Collected data:

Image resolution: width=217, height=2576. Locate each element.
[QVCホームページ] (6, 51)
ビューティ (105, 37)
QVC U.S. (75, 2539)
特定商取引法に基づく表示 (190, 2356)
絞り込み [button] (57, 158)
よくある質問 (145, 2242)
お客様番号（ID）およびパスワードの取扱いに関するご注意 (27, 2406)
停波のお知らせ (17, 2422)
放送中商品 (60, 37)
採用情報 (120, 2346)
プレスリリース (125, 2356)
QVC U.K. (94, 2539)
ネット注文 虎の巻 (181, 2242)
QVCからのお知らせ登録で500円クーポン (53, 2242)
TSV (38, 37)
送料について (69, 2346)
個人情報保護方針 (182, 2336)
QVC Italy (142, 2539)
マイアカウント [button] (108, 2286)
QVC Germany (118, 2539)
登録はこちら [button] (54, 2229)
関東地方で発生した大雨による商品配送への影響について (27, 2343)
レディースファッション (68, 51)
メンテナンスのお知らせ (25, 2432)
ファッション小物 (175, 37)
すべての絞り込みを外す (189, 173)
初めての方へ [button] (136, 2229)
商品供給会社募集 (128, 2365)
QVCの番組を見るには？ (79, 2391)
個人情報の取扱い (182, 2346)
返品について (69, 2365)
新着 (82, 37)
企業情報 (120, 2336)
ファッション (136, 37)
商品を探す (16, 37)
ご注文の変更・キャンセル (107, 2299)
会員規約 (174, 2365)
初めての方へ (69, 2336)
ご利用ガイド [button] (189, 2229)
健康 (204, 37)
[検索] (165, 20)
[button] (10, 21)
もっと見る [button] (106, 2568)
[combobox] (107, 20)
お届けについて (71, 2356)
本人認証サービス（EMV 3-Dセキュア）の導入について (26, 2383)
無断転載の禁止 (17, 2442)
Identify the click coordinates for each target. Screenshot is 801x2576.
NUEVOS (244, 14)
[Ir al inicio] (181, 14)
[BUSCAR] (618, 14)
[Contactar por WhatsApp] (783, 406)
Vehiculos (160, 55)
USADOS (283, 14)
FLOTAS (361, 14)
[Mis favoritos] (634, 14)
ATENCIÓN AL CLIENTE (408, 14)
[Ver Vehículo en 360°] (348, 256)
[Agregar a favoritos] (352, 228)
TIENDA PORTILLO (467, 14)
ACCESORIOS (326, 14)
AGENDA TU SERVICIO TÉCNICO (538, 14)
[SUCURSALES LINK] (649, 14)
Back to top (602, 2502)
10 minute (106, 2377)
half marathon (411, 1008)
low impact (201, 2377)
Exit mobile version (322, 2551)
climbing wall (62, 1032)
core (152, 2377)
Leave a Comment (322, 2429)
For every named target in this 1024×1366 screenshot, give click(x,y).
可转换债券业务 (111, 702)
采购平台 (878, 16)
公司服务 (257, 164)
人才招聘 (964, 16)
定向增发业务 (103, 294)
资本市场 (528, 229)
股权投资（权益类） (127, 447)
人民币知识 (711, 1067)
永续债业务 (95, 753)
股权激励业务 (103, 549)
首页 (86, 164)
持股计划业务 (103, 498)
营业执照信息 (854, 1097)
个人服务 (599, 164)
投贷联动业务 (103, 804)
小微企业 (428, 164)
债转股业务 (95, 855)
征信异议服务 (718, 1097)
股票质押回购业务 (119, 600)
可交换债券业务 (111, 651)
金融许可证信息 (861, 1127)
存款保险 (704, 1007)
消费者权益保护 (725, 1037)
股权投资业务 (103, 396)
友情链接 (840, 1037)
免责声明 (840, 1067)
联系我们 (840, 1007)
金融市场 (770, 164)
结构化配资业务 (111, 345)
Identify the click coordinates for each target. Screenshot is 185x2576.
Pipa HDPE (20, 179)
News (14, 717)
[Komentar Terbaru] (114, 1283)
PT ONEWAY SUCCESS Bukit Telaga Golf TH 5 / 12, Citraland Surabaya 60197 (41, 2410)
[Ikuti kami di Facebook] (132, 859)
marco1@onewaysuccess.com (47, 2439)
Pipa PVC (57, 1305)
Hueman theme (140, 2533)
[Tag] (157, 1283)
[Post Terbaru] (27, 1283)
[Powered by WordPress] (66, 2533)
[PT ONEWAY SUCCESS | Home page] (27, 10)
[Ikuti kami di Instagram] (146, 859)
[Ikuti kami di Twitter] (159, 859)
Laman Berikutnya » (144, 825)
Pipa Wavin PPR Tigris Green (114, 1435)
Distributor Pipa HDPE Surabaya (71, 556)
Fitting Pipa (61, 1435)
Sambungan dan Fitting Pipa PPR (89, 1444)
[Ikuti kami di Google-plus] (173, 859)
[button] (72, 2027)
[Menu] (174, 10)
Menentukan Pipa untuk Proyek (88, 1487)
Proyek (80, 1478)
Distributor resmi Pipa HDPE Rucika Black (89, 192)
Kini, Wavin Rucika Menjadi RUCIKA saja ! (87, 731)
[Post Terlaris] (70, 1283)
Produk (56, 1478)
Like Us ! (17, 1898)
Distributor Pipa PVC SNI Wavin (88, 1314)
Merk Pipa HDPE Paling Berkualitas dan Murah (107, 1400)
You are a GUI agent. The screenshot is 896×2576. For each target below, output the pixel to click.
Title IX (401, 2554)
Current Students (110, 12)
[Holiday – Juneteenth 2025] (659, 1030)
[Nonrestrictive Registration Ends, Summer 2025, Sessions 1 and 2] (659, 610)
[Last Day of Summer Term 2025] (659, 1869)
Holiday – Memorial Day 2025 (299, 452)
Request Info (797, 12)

> **What is being asked**:
Now that the records have been shown, restate each one word for word.

> **Result of the exercise**:
Image resolution: width=217, height=2576. Locate each element.
[QVCホームページ] (6, 51)
ビューティ (105, 37)
QVC U.S. (75, 2539)
特定商取引法に基づく表示 (190, 2356)
絞り込み [button] (57, 158)
よくある質問 (145, 2242)
お客様番号（ID）およびパスワードの取扱いに関するご注意 (27, 2406)
停波のお知らせ (17, 2422)
放送中商品 (60, 37)
採用情報 (120, 2346)
プレスリリース (125, 2356)
QVC U.K. (94, 2539)
ネット注文 虎の巻 (181, 2242)
QVCからのお知らせ登録で500円クーポン (53, 2242)
TSV (38, 37)
送料について (69, 2346)
個人情報保護方針 (182, 2336)
QVC Italy (142, 2539)
マイアカウント [button] (108, 2286)
QVC Germany (118, 2539)
登録はこちら [button] (54, 2229)
関東地方で発生した大雨による商品配送への影響について (27, 2343)
レディースファッション (68, 51)
メンテナンスのお知らせ (25, 2432)
ファッション小物 (175, 37)
すべての絞り込みを外す (189, 173)
初めての方へ [button] (136, 2229)
商品供給会社募集 (128, 2365)
QVCの番組を見るには？ (79, 2391)
個人情報の取扱い (182, 2346)
返品について (69, 2365)
新着 (82, 37)
企業情報 (120, 2336)
ファッション (136, 37)
商品を探す (16, 37)
ご注文の変更・キャンセル (107, 2299)
会員規約 (174, 2365)
初めての方へ (69, 2336)
ご利用ガイド [button] (189, 2229)
健康 (204, 37)
[検索] (165, 20)
[button] (10, 21)
もっと見る [button] (106, 2568)
[combobox] (107, 20)
お届けについて (71, 2356)
本人認証サービス（EMV 3-Dセキュア）の導入について (26, 2383)
無断転載の禁止 (17, 2442)
Identify the click coordinates for each target. Screenshot is 801x2576.
NUEVOS (244, 14)
[Ir al inicio] (181, 14)
[BUSCAR] (618, 14)
[Contactar por WhatsApp] (783, 406)
Vehiculos (160, 55)
USADOS (283, 14)
FLOTAS (361, 14)
[Mis favoritos] (634, 14)
ATENCIÓN AL CLIENTE (408, 14)
[Ver Vehículo en 360°] (348, 256)
[Agregar a favoritos] (352, 228)
TIENDA PORTILLO (467, 14)
ACCESORIOS (326, 14)
AGENDA TU SERVICIO TÉCNICO (538, 14)
[SUCURSALES LINK] (649, 14)
Back to top (602, 2502)
10 minute (106, 2377)
half marathon (411, 1008)
low impact (201, 2377)
Exit mobile version (322, 2551)
climbing wall (62, 1032)
core (152, 2377)
Leave a Comment (322, 2429)
For every named target in this 1024×1366 screenshot, give click(x,y).
可转换债券业务 (111, 702)
采购平台 (878, 16)
公司服务 (257, 164)
人才招聘 (964, 16)
定向增发业务 (103, 294)
资本市场 (528, 229)
股权投资（权益类） (127, 447)
人民币知识 (711, 1067)
永续债业务 (95, 753)
股权激励业务 (103, 549)
首页 (86, 164)
持股计划业务 (103, 498)
营业执照信息 (854, 1097)
个人服务 (599, 164)
投贷联动业务 (103, 804)
小微企业 (428, 164)
债转股业务 (95, 855)
征信异议服务 (718, 1097)
股票质押回购业务 (119, 600)
可交换债券业务 (111, 651)
金融许可证信息 (861, 1127)
存款保险 (704, 1007)
消费者权益保护 (725, 1037)
股权投资业务 (103, 396)
友情链接 (840, 1037)
免责声明 (840, 1067)
联系我们 (840, 1007)
金融市场 (770, 164)
结构化配资业务 (111, 345)
Identify the click coordinates for each target. Screenshot is 185x2576.
Pipa HDPE (20, 179)
News (14, 717)
[Komentar Terbaru] (114, 1283)
PT ONEWAY SUCCESS Bukit Telaga Golf TH 5 / 12, Citraland Surabaya 60197 (41, 2410)
[Ikuti kami di Facebook] (132, 859)
marco1@onewaysuccess.com (47, 2439)
Pipa PVC (57, 1305)
Hueman theme (140, 2533)
[Tag] (157, 1283)
[Post Terbaru] (27, 1283)
[Powered by WordPress] (66, 2533)
[PT ONEWAY SUCCESS | Home page] (27, 10)
[Ikuti kami di Instagram] (146, 859)
[Ikuti kami di Twitter] (159, 859)
Laman Berikutnya » (144, 825)
Pipa Wavin PPR Tigris Green (114, 1435)
Distributor Pipa HDPE Surabaya (71, 556)
Fitting Pipa (61, 1435)
Sambungan dan Fitting Pipa PPR (89, 1444)
[Ikuti kami di Google-plus] (173, 859)
[button] (72, 2027)
[Menu] (174, 10)
Menentukan Pipa untuk Proyek (88, 1487)
Proyek (80, 1478)
Distributor resmi Pipa HDPE Rucika Black (89, 192)
Kini, Wavin Rucika Menjadi RUCIKA saja ! (87, 731)
[Post Terlaris] (70, 1283)
Produk (56, 1478)
Like Us ! (17, 1898)
Distributor Pipa PVC SNI Wavin (88, 1314)
Merk Pipa HDPE Paling Berkualitas dan Murah (107, 1400)
You are a GUI agent. The screenshot is 896×2576. For each target below, output the pixel to click.
Title IX (401, 2554)
Current Students (110, 12)
[Holiday – Juneteenth 2025] (659, 1030)
[Nonrestrictive Registration Ends, Summer 2025, Sessions 1 and 2] (659, 610)
[Last Day of Summer Term 2025] (659, 1869)
Holiday – Memorial Day 2025 (299, 452)
Request Info (797, 12)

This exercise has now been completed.